Ketika dia mendengar laporan bahwa sehari sebelumnya wanita itu menerima kunjungan seorang pemuda yang mengaku sebagai anak selir itu, maklumlah Kaisar bahwa itulah pendorongnya mengapa selirnya yang biasanya amat mencintanya itu tega untuk mencoba membunuhnya. Dan sebagai seorang ahli silat, dia pun yakin bahwa kalau selirnya itu tidak memejamkan mata, tentu tusukan itu akan menewaskannya, dan dia tidak akan berhasil membunuh selirnya dengan sekali pukul saja.

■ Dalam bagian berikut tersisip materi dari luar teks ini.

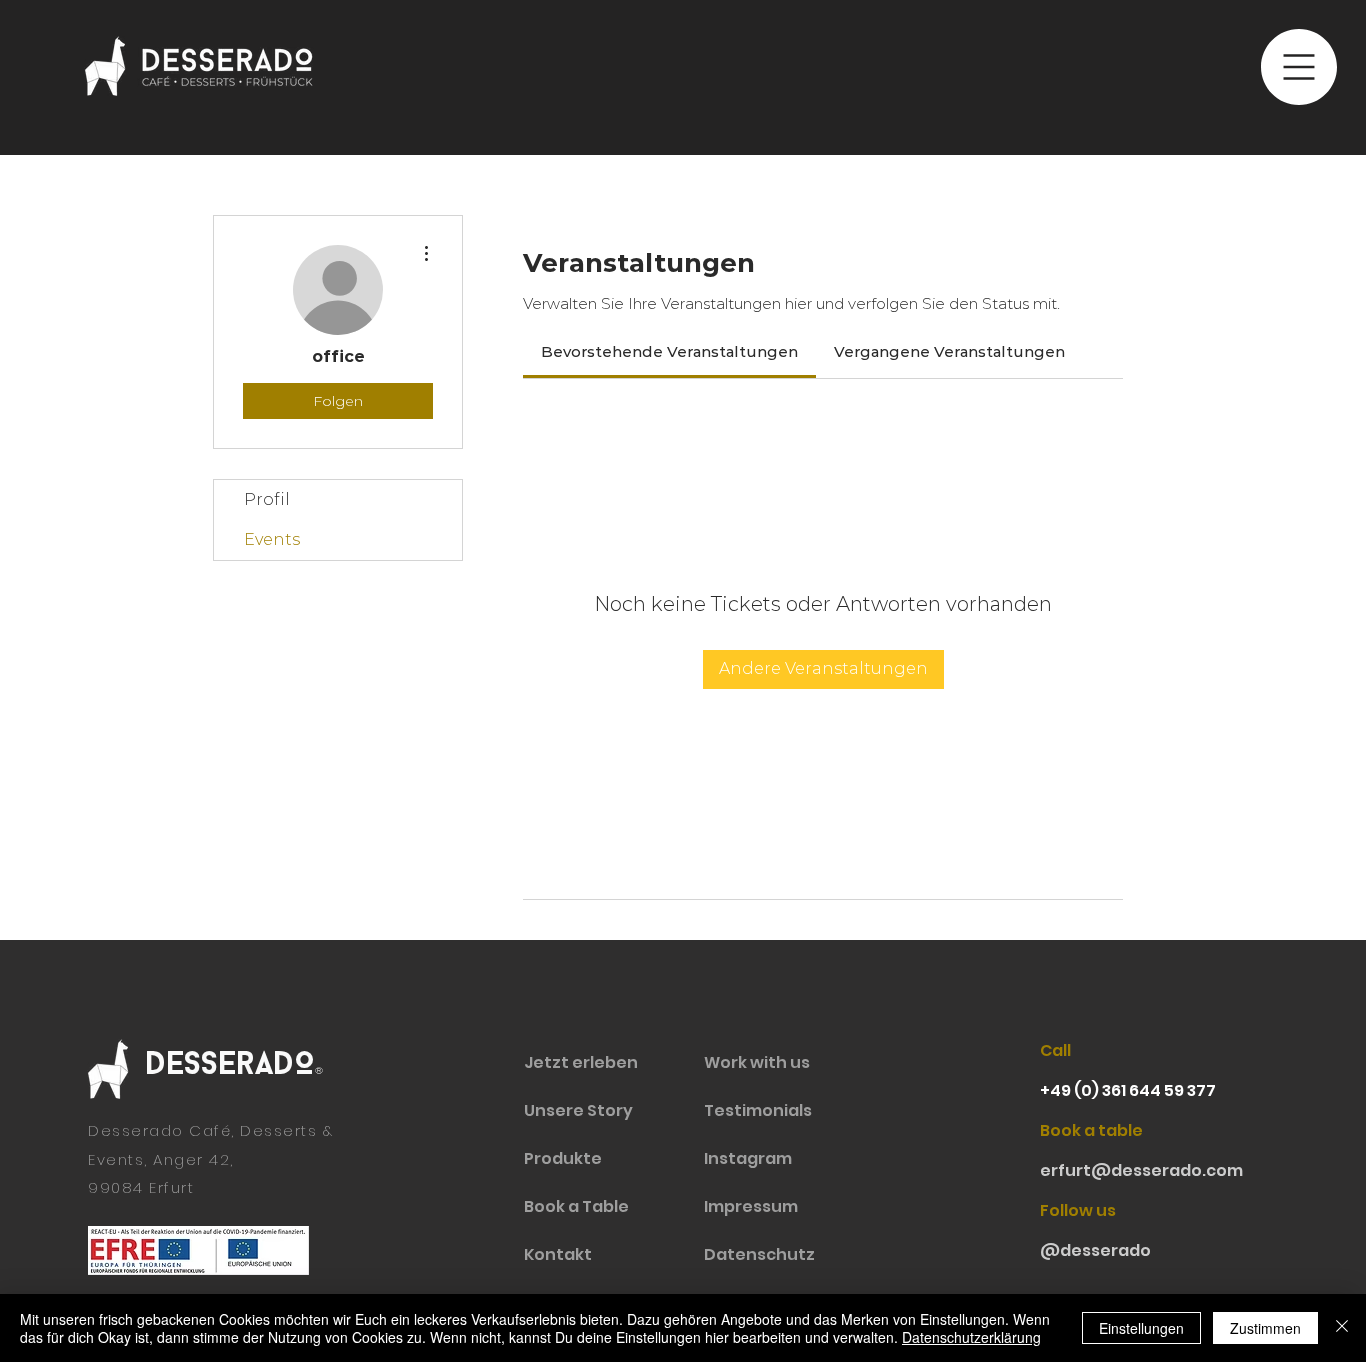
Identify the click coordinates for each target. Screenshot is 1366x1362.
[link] (669, 351)
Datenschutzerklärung (971, 1337)
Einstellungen (1141, 1328)
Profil (267, 499)
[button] (1299, 67)
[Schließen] (1342, 1328)
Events (272, 539)
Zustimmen (1265, 1328)
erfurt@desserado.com (1141, 1170)
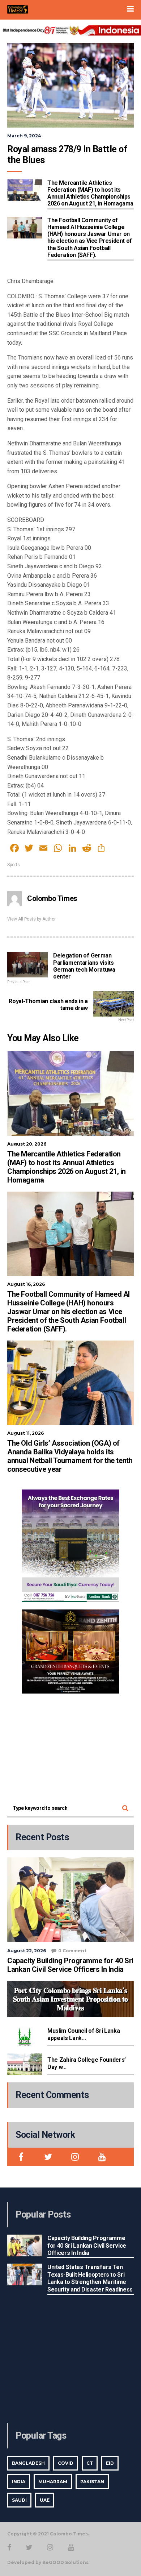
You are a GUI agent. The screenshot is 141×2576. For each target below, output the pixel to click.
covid (65, 2463)
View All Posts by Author (31, 919)
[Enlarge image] (110, 1499)
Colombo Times (52, 898)
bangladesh (28, 2463)
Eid (110, 2463)
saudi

Selagi para panglima, menteri dan hulubalang bingung karena tidak ada yang tahu di mana adanya Sang Pangeran, datanglah utusan para patriot yang telah menawan Sang Pangeran! Kaisar Yung Ceng menerima dan mendengarkan surat tuntutan itu dibacakan pembantunya kepadanya. Wajahnya berubah merah, akan tetapi dia menarik napas panjang. Pada saat itu dia tidak dapat banyak bergerak dan tidak bisa turun dari pembaringan, dia tidak dapat berbuat banyak.

“Kirim jawaban kepada mereka bahwa aku berjanji akan memenuhi semua tuntutan mereka itu, akan tetapi minta agar Pangeran Kian Liong cepat dibebaskan dan diantar kembali ke istana, karena keadaanku,” perintahnya kepada para petugas.

Tentu saja utusan para patriot itu girang bukan main, bukan hanya bahwa mereka tidak dihukum atau dibunuh seperti yang sudah mereka khawatirkan, akan tetapi bahkan menerima janji dari Kaisar yang akan memenuhi semua tuntutan itu. Juga mereka mendengar bahwa Kaisar diserang oleh selirnya sendiri dan nyaris tewas! Maka, mereka cepat kembali ke Cin-an untuk membawa balasan dan janji Kaisar.